Siete civiles murieron en Ucrania por una nueva oleada de bombardeos rusos, entre ellos un niño de ocho años, en una jornada que volvió a subir la temperatura de la guerra tras el fracaso de la tregua de Pascua. La noticia se propagó con imágenes devastadoras de edificios destruidos y rescates en Jersón.
La tregua había arrancado a las 16:00 del sábado 11 de abril y expiró a la medianoche del domingo 12. Kiev denunció más de 10,700 violaciones rusas durante las 32 horas del alto el fuego, mientras Moscú contabilizó casi 6,600 incidencias atribuidas a las fuerzas ucranianas.

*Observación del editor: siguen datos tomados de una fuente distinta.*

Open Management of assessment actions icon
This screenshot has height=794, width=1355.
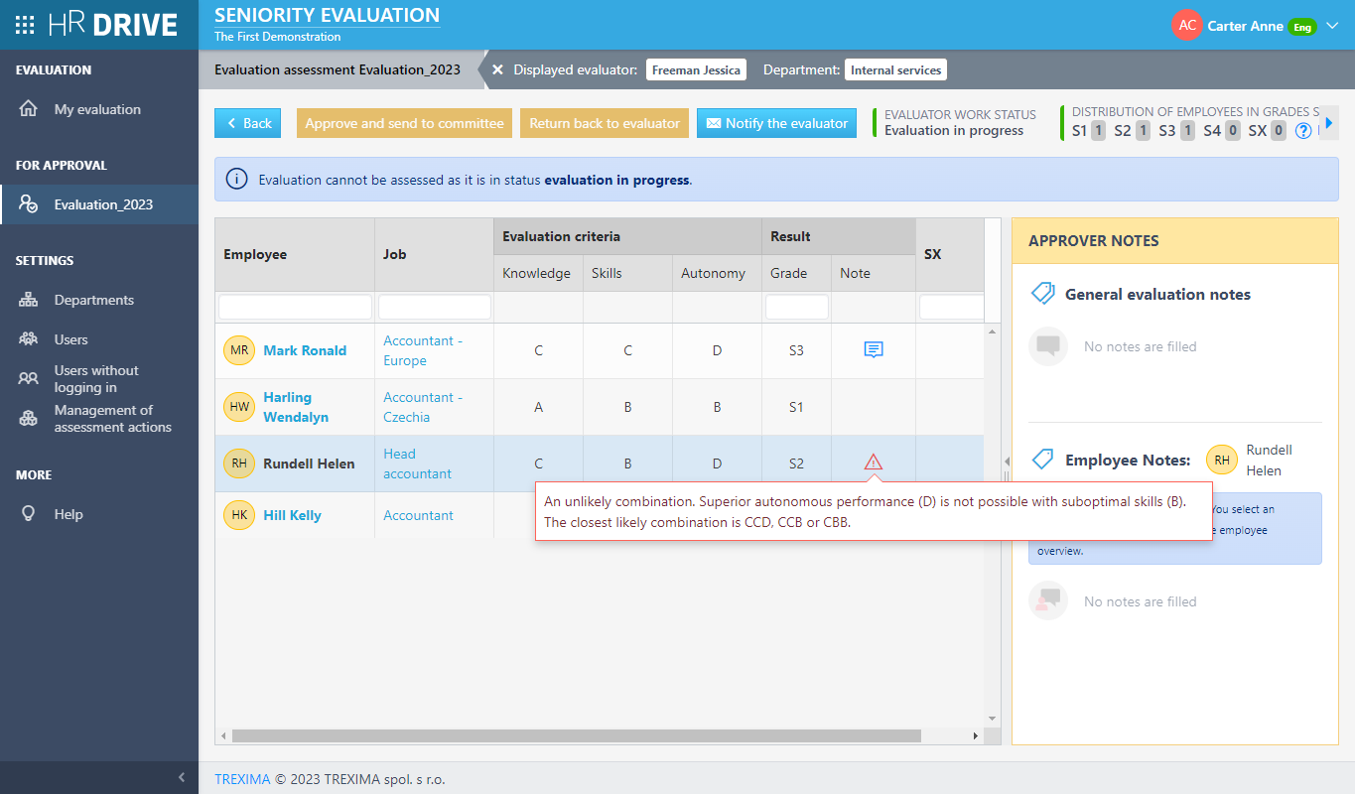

La región más golpeada fue Dnipropetrovsk, donde el gobernador Oleksandr Hanzha reportó cinco muertos y ataques en cuatro distritos con misiles, drones y artillería. En Jersón, un dron ruso impactó mortalmente a una mujer de 52 años. Las defensas aéreas ucranianas interceptaron 114 drones, pero doce alcanzaron sus objetivos.
El nuevo ciclo de violencia erosiona cualquier intento diplomático impulsado por Washington. Para Kiev, la evidencia confirma que Moscú usa las treguas como pausa operativa; para la Casa Blanca, el episodio presiona decisiones sobre continuidad del apoyo militar y nuevas sanciones.